**Task instructions:**
Copy each line of the records below that has "tweet" in it.

-------- Task data --------

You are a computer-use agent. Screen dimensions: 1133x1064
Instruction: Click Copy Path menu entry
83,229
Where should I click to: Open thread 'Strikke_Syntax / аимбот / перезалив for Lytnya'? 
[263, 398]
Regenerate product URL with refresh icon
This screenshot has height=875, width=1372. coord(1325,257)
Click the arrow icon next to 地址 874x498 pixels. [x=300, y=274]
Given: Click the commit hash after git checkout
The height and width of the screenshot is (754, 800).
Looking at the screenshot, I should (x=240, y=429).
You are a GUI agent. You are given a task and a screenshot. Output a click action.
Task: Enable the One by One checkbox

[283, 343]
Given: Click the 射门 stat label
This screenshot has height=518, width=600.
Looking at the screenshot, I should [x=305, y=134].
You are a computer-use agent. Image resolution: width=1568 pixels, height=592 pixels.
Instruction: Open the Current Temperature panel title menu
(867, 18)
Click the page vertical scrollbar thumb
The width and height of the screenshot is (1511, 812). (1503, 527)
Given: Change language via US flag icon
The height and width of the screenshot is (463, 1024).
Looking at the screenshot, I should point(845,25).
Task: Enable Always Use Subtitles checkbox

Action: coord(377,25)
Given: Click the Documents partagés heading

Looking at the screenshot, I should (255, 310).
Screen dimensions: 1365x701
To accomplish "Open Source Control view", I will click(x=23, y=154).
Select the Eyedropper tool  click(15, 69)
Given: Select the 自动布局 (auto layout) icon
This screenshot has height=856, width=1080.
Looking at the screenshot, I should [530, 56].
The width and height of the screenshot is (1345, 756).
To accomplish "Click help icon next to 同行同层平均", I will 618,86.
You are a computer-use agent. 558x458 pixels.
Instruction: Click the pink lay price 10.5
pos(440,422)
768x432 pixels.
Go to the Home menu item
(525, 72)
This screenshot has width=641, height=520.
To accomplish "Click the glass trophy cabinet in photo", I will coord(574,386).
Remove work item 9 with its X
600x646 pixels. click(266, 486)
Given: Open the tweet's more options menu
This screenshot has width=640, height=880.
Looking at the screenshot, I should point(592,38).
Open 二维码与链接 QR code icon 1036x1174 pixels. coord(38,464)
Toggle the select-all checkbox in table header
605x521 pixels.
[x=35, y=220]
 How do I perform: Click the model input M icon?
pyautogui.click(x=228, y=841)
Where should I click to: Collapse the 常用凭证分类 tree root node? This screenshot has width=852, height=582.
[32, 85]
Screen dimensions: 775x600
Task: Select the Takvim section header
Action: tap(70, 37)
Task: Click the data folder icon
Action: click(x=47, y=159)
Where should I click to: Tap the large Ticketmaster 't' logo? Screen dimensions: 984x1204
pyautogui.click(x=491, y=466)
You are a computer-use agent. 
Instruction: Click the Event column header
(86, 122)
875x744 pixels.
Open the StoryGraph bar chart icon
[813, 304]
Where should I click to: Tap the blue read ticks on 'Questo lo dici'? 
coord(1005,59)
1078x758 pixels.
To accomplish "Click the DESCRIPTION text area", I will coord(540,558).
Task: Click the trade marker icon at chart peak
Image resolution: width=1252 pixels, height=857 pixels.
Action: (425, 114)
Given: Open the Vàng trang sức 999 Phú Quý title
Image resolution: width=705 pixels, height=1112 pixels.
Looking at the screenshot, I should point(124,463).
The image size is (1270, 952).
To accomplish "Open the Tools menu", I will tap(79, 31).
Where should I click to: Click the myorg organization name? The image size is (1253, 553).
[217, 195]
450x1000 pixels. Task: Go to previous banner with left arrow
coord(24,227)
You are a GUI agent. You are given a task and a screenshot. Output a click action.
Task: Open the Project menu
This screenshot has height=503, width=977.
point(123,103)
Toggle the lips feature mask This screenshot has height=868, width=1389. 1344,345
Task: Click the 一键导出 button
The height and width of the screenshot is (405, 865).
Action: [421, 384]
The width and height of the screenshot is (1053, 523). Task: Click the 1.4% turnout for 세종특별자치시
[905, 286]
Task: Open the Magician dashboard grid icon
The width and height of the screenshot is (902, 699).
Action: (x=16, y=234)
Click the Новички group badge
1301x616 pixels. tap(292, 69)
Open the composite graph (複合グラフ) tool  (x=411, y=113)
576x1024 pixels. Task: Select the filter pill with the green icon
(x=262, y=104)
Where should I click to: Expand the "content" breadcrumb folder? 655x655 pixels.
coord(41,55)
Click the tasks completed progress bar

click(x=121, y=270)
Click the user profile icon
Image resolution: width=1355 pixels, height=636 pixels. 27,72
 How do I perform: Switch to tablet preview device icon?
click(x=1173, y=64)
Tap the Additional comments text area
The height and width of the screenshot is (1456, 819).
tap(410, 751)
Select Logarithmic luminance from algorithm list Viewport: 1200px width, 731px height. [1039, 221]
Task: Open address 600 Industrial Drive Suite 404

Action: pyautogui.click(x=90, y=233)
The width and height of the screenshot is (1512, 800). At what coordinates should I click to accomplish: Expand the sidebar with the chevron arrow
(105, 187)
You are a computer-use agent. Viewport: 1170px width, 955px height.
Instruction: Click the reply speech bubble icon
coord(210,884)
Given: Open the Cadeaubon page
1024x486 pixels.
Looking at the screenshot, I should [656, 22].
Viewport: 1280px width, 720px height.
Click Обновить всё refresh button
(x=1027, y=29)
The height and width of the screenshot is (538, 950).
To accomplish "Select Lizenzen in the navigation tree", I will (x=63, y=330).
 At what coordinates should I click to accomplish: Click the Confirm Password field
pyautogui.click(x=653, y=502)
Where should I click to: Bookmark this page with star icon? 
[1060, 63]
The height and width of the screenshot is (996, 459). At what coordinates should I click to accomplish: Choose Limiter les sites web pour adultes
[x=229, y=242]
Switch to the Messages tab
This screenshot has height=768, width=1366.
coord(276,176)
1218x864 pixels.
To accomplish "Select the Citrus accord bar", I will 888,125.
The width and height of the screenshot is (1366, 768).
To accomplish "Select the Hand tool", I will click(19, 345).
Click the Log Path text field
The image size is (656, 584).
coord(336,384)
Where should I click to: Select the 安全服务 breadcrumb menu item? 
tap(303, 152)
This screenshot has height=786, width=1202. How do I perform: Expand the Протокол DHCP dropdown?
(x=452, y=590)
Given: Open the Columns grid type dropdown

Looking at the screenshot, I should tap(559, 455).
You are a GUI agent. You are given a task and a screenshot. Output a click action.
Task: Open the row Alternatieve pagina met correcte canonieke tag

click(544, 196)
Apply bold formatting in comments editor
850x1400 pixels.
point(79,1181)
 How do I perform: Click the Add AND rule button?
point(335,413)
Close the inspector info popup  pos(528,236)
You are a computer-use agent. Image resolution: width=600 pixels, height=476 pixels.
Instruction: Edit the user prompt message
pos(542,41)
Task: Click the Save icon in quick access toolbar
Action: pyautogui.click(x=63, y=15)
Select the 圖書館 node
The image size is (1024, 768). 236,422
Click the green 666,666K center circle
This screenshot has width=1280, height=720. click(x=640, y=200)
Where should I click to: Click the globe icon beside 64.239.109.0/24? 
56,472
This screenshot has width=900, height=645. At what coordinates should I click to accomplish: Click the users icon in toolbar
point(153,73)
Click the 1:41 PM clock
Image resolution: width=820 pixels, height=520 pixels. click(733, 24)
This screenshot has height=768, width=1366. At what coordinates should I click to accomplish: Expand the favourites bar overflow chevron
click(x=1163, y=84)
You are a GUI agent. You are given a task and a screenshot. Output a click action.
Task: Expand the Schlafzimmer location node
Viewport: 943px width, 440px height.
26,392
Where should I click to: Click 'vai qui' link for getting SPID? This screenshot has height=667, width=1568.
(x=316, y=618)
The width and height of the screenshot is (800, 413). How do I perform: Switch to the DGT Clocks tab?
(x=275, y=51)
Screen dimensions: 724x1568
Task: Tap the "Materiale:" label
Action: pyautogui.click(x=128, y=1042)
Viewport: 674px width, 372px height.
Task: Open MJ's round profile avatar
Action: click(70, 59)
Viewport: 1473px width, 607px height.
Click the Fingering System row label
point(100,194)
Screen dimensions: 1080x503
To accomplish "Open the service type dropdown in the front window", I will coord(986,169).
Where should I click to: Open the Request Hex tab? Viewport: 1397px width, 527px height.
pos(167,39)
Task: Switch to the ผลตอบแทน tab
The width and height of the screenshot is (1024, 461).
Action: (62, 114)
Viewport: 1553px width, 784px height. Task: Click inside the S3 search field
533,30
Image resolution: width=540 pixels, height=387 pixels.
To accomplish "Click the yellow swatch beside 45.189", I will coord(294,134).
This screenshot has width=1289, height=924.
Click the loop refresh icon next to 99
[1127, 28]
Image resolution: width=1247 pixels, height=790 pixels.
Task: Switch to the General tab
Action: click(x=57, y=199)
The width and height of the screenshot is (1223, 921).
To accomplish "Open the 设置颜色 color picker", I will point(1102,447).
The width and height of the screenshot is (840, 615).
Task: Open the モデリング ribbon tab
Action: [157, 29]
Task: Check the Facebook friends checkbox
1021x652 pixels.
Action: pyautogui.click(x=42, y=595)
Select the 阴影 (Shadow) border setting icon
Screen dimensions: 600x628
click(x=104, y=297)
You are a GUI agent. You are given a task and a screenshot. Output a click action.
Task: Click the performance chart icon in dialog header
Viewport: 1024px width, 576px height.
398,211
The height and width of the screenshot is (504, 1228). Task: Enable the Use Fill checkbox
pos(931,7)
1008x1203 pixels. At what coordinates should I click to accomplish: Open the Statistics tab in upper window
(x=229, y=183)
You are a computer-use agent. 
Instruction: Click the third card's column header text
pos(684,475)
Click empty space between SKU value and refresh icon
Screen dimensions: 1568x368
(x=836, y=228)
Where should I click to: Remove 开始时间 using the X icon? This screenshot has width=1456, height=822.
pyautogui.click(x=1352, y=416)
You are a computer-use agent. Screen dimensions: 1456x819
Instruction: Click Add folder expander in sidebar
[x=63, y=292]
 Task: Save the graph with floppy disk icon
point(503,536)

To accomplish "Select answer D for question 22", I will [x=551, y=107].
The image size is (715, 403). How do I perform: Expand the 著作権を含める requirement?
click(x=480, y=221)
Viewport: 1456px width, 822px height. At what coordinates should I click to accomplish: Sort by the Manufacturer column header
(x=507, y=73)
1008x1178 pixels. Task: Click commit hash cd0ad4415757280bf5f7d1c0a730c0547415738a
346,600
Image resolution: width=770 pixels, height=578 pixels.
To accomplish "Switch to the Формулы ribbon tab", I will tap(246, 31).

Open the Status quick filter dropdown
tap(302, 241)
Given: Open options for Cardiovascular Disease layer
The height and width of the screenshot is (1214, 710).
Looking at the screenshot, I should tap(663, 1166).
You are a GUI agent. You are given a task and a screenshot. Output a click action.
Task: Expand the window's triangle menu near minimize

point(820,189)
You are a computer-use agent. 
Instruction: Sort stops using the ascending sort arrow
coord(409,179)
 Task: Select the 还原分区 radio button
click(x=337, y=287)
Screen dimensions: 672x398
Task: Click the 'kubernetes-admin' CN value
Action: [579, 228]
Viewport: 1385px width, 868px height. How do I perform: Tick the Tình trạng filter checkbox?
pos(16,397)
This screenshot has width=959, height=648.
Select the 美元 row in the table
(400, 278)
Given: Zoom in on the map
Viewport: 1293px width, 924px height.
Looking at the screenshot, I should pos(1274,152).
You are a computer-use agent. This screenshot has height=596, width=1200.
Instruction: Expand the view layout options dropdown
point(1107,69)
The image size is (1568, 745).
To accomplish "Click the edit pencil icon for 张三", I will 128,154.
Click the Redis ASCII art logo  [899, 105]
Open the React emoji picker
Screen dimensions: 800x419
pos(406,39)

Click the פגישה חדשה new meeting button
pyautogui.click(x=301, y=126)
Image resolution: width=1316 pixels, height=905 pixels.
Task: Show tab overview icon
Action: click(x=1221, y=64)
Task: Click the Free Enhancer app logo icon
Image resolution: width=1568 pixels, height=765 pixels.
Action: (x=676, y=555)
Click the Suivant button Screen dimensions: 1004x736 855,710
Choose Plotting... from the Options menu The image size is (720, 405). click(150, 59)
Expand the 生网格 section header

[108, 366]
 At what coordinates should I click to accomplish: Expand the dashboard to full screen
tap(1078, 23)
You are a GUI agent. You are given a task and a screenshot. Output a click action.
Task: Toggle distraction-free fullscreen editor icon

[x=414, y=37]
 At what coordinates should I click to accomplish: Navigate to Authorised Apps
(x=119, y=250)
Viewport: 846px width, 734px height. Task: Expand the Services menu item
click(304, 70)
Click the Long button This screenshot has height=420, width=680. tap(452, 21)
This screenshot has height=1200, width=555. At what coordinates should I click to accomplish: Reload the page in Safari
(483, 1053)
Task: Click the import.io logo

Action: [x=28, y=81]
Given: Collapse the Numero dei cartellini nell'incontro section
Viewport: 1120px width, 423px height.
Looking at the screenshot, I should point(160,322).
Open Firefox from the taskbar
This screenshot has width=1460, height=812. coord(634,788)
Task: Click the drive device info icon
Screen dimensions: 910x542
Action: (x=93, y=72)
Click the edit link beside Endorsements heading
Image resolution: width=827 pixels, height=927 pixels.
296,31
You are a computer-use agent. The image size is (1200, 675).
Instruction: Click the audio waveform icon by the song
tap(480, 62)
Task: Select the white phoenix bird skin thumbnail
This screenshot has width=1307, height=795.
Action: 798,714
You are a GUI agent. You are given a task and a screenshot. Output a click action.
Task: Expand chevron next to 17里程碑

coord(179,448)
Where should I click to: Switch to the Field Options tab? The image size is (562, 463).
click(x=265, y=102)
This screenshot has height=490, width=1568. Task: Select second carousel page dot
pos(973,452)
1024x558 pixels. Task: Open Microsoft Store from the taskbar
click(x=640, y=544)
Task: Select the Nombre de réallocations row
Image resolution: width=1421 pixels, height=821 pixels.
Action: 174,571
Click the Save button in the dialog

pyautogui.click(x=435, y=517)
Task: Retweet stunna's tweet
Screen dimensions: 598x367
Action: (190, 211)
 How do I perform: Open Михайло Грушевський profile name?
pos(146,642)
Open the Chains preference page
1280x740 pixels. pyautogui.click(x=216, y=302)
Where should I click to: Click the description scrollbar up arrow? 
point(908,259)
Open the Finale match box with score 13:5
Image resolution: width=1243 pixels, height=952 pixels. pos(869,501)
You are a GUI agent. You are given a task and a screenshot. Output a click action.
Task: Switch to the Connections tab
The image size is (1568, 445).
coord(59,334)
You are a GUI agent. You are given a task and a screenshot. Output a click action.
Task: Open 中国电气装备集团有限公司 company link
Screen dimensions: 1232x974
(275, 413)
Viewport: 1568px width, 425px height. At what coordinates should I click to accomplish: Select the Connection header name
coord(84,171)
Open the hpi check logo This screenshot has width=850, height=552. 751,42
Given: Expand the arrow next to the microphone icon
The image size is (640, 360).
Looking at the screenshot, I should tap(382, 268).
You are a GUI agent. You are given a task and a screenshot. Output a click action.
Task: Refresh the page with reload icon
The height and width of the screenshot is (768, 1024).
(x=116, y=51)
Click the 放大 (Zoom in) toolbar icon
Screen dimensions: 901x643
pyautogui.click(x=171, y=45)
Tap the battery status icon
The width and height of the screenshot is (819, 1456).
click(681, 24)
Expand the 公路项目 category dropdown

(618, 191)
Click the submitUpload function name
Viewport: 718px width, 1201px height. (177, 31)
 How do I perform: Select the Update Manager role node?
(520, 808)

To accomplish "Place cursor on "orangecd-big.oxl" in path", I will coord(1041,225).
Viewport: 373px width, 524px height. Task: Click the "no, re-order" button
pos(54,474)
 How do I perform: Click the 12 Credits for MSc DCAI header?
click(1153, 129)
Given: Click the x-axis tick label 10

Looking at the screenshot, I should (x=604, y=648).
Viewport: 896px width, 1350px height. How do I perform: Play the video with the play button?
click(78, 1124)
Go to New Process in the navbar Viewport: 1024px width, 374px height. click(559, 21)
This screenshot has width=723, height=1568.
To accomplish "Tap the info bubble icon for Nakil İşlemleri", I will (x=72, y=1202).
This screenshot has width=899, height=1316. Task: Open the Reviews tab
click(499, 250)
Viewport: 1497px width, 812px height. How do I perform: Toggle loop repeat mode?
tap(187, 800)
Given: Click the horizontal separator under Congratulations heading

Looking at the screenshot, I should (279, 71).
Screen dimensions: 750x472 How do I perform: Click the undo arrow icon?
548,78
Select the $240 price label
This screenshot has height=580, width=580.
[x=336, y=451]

--------

**Task result:**
Given: Open the tweet's more options menu
Task: Retweet stunna's tweet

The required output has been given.